▶ _Exercise instructions_: Line by line, please look for the word "Enable" in the following records, then copy each line you find it in.

● ● ● ● ● ● ●

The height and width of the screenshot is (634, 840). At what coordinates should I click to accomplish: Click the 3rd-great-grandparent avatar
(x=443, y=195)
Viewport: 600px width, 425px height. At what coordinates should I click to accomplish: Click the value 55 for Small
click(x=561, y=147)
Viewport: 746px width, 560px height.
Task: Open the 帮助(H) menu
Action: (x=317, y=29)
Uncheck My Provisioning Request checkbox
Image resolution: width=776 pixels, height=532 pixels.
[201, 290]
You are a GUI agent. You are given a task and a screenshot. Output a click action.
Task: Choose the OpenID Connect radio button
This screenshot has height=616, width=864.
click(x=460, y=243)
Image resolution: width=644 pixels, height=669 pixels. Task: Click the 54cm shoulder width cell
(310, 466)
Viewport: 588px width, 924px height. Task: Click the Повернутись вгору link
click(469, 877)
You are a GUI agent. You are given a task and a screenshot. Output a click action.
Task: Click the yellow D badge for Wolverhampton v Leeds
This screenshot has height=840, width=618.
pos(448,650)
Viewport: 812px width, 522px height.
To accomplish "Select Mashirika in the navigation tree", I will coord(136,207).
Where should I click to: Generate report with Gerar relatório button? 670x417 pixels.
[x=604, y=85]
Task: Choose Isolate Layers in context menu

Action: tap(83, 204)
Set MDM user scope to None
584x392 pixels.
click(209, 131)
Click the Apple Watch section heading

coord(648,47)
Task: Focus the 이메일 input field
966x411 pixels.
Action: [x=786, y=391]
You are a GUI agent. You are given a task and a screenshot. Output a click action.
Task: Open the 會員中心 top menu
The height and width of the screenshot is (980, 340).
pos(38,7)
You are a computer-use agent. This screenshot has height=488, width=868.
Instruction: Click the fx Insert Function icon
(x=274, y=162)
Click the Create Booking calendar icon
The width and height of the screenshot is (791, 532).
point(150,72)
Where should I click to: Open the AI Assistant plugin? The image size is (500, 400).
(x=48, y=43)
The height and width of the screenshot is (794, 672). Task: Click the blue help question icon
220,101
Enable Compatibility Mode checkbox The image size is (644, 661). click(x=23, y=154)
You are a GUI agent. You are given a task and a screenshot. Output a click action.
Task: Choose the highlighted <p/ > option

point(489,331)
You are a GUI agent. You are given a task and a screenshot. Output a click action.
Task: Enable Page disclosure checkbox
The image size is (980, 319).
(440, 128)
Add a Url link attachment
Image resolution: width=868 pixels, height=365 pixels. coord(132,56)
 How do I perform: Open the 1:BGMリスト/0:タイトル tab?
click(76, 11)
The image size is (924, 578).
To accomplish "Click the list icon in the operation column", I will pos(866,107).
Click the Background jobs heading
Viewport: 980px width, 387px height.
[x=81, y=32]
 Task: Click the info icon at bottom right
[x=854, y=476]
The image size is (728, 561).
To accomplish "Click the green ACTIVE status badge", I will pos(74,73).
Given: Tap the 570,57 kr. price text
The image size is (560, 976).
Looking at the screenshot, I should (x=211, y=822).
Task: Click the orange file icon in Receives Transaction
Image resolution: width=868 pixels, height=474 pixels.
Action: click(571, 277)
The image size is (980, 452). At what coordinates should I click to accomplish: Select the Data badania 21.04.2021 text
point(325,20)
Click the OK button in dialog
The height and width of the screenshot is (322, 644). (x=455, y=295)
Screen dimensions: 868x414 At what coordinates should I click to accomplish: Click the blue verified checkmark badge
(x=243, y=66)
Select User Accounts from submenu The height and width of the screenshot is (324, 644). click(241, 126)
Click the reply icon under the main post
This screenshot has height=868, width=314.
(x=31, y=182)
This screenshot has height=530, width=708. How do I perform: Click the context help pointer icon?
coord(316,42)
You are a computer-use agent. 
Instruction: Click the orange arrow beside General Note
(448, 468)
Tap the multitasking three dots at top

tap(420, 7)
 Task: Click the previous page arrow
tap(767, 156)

● ● ● ● ● ● ●

▶ _Result_:
Enable Compatibility Mode checkbox The image size is (644, 661). click(x=23, y=154)
Task: Enable Page disclosure checkbox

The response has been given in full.